The College of William & Mary School of Education
- Type: Public
- Established: 1961
- Dean: Robert C. Knoeppel
- Location: Williamsburg, Virginia, USA 37°16′41.7″N 76°43′17″W﻿ / ﻿37.278250°N 76.72139°W
- Website: School of Education

= College of William & Mary School of Education =

The College of William & Mary School of Education is a program offered at both undergraduate and graduate levels of study at the College of William & Mary in Williamsburg, Virginia, United States. It accounts for one-third of all master's degrees and over one-half of all doctoral degrees at The college. Professional education programs are accredited by the Virginia Department of Education, and the School of Education itself is accredited by NCATE. The School of Education was ranked among the top 50 nationally in a survey of doctoral degree granting schools of education by U.S. News & World Report's Best Graduate Schools Guide 2007 edition.
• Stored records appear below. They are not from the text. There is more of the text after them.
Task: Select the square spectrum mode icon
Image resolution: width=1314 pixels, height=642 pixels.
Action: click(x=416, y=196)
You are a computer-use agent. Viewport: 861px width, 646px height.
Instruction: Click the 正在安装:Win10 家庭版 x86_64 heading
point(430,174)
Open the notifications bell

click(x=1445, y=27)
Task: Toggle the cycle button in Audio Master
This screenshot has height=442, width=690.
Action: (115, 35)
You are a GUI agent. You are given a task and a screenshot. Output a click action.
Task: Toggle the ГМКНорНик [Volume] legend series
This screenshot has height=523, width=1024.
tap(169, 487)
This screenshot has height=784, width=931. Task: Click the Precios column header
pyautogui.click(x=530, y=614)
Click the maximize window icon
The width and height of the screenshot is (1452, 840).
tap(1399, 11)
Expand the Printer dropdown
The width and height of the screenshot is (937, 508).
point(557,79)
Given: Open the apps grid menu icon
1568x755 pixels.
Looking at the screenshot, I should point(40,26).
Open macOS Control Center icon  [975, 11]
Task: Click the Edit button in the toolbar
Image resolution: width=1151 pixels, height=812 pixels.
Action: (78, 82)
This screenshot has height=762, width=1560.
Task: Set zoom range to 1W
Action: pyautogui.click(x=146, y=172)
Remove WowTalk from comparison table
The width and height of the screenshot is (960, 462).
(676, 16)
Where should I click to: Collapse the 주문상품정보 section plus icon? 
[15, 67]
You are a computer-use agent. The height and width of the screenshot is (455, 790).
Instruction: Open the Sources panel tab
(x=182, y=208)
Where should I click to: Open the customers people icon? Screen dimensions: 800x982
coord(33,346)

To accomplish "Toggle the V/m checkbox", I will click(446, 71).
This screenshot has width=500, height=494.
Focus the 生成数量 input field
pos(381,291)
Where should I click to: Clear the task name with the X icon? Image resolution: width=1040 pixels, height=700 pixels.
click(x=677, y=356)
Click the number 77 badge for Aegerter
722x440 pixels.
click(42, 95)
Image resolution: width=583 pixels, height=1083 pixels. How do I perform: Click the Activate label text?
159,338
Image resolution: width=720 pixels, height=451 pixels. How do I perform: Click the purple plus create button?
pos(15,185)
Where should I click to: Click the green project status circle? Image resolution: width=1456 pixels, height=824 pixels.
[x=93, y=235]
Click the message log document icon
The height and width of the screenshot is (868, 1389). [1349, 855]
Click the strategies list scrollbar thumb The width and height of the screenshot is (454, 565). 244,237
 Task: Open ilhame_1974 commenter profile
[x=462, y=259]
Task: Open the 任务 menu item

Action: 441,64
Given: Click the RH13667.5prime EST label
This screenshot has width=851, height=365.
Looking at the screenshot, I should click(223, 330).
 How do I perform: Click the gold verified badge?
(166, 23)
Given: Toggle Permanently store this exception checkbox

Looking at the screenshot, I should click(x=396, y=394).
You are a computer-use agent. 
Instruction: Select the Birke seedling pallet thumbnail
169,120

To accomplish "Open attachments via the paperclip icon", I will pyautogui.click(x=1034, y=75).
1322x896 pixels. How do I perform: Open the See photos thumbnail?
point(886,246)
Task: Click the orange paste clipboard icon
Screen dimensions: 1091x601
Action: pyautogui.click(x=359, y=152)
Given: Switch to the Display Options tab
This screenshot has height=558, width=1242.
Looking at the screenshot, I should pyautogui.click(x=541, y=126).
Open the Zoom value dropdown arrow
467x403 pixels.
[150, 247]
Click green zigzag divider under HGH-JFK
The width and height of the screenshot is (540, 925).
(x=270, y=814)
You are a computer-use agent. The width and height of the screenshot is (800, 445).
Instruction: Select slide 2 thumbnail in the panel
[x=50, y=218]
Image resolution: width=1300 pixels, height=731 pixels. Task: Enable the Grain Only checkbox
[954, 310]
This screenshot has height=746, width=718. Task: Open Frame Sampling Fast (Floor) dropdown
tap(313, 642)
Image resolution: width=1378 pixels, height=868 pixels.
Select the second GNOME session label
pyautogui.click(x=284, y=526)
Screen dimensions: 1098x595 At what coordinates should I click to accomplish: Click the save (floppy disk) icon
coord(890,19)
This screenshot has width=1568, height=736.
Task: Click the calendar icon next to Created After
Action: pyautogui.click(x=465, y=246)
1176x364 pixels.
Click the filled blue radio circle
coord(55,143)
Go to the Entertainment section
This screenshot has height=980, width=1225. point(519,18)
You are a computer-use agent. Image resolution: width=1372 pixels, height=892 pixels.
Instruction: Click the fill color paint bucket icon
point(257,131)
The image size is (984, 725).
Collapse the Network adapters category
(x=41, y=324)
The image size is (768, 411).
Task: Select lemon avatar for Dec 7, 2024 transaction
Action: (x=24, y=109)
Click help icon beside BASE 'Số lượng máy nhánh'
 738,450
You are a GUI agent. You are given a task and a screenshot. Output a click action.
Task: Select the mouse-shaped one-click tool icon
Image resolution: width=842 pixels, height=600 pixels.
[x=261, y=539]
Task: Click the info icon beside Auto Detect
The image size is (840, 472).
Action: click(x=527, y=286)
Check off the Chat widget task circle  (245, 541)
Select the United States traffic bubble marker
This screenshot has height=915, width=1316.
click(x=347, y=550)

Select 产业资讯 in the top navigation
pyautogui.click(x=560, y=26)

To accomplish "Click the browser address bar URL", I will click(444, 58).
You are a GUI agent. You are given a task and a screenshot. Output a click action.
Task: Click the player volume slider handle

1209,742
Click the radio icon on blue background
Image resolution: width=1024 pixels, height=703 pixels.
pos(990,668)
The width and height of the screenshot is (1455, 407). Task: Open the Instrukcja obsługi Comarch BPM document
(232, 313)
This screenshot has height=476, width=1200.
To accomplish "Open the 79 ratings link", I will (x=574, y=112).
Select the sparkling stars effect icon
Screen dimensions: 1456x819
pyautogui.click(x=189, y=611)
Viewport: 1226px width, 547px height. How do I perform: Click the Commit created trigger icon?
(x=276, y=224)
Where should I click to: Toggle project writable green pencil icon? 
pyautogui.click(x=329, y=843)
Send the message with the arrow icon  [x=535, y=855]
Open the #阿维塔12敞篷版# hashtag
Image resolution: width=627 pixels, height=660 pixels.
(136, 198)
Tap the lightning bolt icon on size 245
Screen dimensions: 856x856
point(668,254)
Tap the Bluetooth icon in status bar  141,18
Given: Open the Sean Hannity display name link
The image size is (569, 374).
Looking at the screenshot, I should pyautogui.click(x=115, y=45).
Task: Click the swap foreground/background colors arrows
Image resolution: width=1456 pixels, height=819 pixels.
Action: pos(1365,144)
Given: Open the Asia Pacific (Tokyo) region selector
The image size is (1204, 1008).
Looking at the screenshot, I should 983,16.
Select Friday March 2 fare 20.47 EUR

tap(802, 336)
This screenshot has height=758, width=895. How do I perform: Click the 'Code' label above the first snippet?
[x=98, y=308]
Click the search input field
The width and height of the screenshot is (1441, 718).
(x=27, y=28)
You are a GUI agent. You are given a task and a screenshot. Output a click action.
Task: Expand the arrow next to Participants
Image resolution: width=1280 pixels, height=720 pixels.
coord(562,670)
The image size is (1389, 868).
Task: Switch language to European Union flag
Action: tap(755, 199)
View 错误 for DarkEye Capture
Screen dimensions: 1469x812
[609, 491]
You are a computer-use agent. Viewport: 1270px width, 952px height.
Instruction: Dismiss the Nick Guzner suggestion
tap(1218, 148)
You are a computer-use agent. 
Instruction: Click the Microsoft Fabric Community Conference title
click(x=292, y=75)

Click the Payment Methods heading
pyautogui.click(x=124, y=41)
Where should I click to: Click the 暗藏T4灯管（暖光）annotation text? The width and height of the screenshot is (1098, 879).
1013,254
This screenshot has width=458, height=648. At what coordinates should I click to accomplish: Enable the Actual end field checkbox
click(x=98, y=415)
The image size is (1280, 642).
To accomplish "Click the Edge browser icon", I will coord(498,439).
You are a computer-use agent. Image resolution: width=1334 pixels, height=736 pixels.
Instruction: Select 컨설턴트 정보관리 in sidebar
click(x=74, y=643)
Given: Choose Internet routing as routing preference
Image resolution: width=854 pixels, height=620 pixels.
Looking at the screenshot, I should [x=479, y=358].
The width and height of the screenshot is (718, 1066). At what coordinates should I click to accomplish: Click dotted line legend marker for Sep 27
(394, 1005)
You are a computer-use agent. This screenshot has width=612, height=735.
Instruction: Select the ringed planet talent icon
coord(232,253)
It also utilizes its own library, the School of Education Library.

==History==
Although the college has a long history of providing teacher education, even effectively hosting the first student teacher in America when a Maryland teacher in 1690 received mentoring from a college instructor in improving his own teaching, The College of William & Mary School of Education did not become a distinct entity until 1961. 11 years after its separation, the SOE awarded its first doctoral degree. Presently, the School offers a liberal arts education and seeks to fuse undergraduate and graduate learning together.